Ik heb zojuist betoogd dat dit een heel belangrijk proces is om zaken in beweging te krijgen. Echter, het veranderingsproces is niet een technologisch
proces maar een socio-technische verandering. Met lastig voorspelbare interacties tussen technologie, mensen en regels. Door te experimenteren krijgen we
inzicht in deze interacties en wat wel werkt en wat niet. Juist deze onzekerheid over wat wel werkt en wat niet versterkt mijn eerdere betoog om snel te
beginnen. Door te doen leren we en we hebben deze leerervaringen nodig om het transitieproces te versnellen.

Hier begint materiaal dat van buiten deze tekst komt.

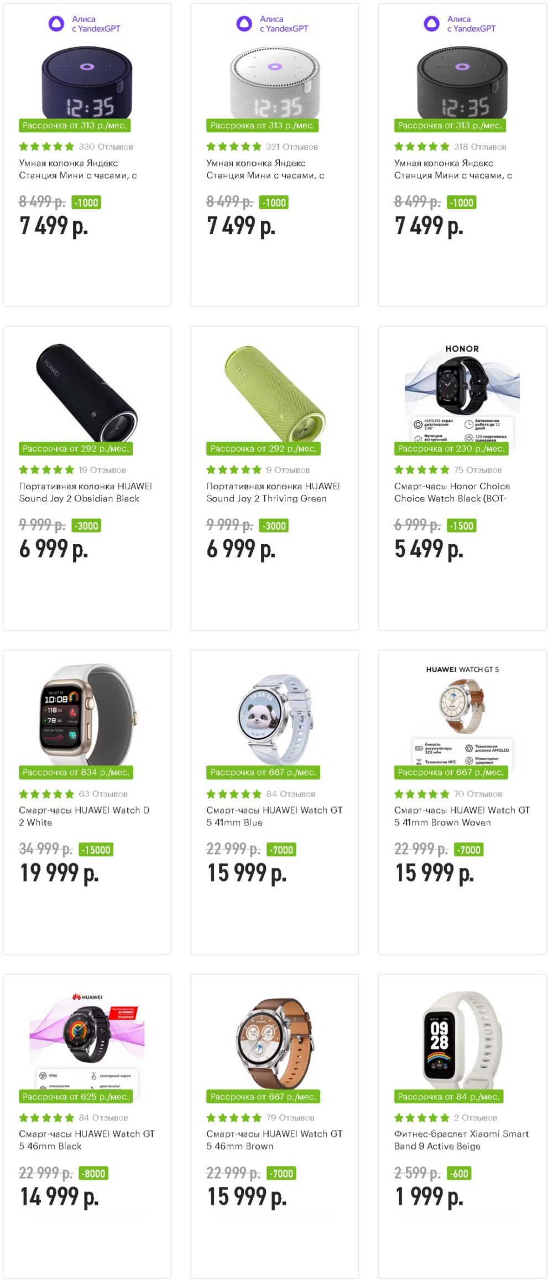
Task: Click the Xiaomi Smart Band 9 Active photo
Action: coord(462,1040)
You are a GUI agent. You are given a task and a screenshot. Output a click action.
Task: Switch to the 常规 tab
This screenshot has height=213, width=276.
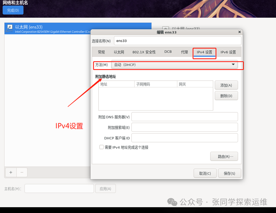[x=101, y=52]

Ten slotte: energie raakt ons allemaal. Elk persoon in Nederland en elk bedrijf is afhankelijk van energie. Oplossingen voor de energietransitie zullen
sterk verschillen per sector. Er zit enorm veel creativiteit bij die mensen, bedrijven en sectoren. De meest innovatieve ideeën ontstaan vaak op het
grensvlak van vakgebieden en praktijken. Voor energie innovatie is het dus belangrijk om cross-sectoraal te denken. Op het grensvlak van energieonderzoek
en andere sectoren liggen hoogstwaarschijnlijk onvermoede kansen.
* Dit is een essay gebaseerd op een keynote voor de werkconferentie Topsector Energie, 29 september 2016.
Referenties
EU, 2016, Hoofdpunten klimaatverdrag, Klimaatconferentie Parijs.
EZ, 2016, Energierapport - Transitie naar Duurzaam, Den Haag.
FD, 2016, Energiewende loopt vast op de autobahn,
Hekkert, M. P en M.E. Ossebaard, 2010, De innovatiemotor: het versnellen van baanbrekende innovaties, Van Gorcum.
McKinsey, 2016, Accelerating the energy transition: cost or opportunity?, Amsterdam.
Rogers, E.M., 2003, The Diffusion of Innovations, fifth edition, Free Press, New York.